Even in gas-powered vehicles, the standard steel tanks, which were widely used until recently, are currently being superseded by pressure tanks made of fiber-composite material (CFRP). They boast a lightweight construction as well as outstanding properties under cyclic load. The integrity of the pressure vessel must be ensured not only under cyclic loads when refueling or removing the hydrogen, but also in a damage event, e.g. in a rear-end collision. This can be assured through the permanent monitoring (termed “structural health monitoring”) of the tank.

 

 

Services offered

 

At Fraunhofer IKTS, a monitoring and sensor system is available that can examine complex components made of fiber-reinforced composite material, such as wrapped pressure vessels, for structural changes. The monitoring system is designed and optimized on the basis of a simulation that models the measuring procedure.

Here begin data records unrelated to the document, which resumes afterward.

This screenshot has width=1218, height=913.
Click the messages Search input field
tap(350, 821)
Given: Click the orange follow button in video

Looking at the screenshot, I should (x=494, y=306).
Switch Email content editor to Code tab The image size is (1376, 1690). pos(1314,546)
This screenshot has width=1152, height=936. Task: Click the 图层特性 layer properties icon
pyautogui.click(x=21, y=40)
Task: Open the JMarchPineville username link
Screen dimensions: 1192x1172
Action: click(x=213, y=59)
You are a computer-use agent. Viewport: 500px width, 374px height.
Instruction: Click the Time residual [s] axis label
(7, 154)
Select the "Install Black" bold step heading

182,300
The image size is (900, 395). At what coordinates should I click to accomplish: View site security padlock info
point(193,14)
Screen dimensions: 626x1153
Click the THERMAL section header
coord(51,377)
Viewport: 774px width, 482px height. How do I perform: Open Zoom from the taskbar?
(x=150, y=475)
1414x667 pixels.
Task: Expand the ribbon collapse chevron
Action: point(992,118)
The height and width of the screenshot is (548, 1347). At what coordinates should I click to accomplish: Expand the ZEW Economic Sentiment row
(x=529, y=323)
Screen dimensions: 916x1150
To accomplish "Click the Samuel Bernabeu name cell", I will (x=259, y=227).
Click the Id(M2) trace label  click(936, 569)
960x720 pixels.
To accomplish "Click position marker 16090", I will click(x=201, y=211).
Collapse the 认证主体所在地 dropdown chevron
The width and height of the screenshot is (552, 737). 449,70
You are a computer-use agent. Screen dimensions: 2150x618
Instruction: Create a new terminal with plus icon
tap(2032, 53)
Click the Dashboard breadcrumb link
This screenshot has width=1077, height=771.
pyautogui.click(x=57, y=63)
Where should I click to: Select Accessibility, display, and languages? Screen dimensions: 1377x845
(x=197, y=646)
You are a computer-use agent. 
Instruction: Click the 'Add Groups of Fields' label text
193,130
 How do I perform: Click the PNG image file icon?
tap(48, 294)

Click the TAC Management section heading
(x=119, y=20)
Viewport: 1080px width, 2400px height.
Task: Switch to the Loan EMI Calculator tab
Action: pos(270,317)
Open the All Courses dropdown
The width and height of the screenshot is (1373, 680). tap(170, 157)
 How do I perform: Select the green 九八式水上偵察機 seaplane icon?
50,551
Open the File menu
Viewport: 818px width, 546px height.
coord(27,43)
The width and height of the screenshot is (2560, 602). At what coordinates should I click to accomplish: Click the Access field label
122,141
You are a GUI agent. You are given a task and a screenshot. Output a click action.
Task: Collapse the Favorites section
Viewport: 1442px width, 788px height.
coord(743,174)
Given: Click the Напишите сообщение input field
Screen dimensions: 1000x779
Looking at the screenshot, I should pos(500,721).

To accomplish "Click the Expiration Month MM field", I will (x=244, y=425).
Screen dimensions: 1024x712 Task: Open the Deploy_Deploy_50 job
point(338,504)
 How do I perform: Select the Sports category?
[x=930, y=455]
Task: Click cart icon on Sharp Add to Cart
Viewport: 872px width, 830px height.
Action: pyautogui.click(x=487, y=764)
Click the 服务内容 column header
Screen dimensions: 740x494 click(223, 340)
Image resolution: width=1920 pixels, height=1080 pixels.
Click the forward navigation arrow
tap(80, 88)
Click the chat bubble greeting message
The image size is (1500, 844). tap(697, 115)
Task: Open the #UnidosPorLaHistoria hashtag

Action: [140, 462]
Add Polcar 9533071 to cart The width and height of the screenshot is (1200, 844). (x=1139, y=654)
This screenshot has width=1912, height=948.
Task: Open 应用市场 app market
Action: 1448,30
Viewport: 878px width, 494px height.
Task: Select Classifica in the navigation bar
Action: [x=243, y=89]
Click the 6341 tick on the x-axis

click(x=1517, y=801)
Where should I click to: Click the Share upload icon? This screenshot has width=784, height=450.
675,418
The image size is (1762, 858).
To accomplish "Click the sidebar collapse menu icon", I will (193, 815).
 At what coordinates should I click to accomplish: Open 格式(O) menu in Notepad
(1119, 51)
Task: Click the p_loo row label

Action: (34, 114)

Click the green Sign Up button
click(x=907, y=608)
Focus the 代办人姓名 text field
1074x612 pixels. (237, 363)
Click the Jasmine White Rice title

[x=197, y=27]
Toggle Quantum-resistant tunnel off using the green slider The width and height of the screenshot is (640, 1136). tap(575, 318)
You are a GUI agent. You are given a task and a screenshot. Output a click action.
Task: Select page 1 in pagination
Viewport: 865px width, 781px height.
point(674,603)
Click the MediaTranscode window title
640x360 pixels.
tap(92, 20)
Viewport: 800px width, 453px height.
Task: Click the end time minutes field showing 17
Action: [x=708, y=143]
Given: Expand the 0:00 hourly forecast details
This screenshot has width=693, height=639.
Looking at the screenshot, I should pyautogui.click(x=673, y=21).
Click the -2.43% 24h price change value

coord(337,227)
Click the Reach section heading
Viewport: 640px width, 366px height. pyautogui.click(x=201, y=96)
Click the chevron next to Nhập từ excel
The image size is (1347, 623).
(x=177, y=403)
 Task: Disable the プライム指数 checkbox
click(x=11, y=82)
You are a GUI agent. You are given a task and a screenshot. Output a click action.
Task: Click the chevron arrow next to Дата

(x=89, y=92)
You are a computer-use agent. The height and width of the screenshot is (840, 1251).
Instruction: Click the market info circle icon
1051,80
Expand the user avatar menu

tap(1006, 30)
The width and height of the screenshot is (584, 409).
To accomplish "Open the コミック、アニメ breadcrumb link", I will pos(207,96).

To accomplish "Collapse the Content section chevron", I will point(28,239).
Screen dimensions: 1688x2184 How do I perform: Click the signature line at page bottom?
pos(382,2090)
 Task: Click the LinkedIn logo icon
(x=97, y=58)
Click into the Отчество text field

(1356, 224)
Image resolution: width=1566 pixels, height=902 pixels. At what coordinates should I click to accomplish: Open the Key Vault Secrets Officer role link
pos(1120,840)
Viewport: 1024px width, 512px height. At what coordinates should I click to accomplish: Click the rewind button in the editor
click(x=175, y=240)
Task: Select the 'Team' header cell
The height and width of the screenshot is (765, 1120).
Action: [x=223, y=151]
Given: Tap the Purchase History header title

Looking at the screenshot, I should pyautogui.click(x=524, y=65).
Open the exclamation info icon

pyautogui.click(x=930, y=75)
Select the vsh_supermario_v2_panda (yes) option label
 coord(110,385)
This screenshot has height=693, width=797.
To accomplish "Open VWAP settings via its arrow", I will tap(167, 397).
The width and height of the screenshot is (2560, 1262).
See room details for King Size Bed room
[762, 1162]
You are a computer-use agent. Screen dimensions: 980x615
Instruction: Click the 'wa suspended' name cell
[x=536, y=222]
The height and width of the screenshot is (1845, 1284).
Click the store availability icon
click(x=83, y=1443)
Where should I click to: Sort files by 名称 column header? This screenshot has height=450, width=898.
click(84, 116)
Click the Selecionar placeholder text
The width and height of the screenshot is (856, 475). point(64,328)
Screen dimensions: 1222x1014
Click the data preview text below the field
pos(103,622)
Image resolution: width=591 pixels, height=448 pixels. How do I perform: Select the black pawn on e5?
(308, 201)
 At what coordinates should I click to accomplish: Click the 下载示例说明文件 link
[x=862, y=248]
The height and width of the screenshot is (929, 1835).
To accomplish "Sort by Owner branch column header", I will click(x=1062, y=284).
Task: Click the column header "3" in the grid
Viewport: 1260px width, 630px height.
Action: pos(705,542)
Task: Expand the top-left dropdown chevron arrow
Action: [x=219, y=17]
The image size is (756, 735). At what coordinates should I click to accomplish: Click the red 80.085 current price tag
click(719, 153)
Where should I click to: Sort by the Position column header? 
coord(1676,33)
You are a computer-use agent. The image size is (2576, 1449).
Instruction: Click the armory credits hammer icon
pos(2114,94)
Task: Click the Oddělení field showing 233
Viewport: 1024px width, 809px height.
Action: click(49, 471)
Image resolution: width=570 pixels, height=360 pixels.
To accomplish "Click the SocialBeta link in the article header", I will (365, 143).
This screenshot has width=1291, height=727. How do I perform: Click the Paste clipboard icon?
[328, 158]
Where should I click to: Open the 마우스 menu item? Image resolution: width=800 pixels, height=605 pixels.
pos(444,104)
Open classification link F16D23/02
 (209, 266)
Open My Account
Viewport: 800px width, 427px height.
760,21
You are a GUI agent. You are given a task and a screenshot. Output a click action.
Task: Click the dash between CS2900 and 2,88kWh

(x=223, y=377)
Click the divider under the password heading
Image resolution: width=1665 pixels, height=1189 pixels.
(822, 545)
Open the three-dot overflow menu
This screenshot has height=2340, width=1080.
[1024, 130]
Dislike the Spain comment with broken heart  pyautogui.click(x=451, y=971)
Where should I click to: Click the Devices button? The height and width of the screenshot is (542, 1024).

Extensive and complex laboratory testing can thus be simplified or even partly replaced by computer-aided investigations. Based on the results of optimization efforts, piezoelectric transducers are either integrated directly into the component during production or applied subsequently. For the measurement, actively excited ultrasound waves are applied on the component. These so-called guided waves are received passively by transducers, which are not active transmitting at that moment. These continuous or periodic pitch-catch measurements are performed on all paths between the transducers attached to the component.

In the case of a structural change, significant deviations of the measurement signals from undamaged conditions can be observed on several paths. Subsequent data analysis enables structural changes and damage to be detected, localized, classified and, finally, visualized (Figure 2).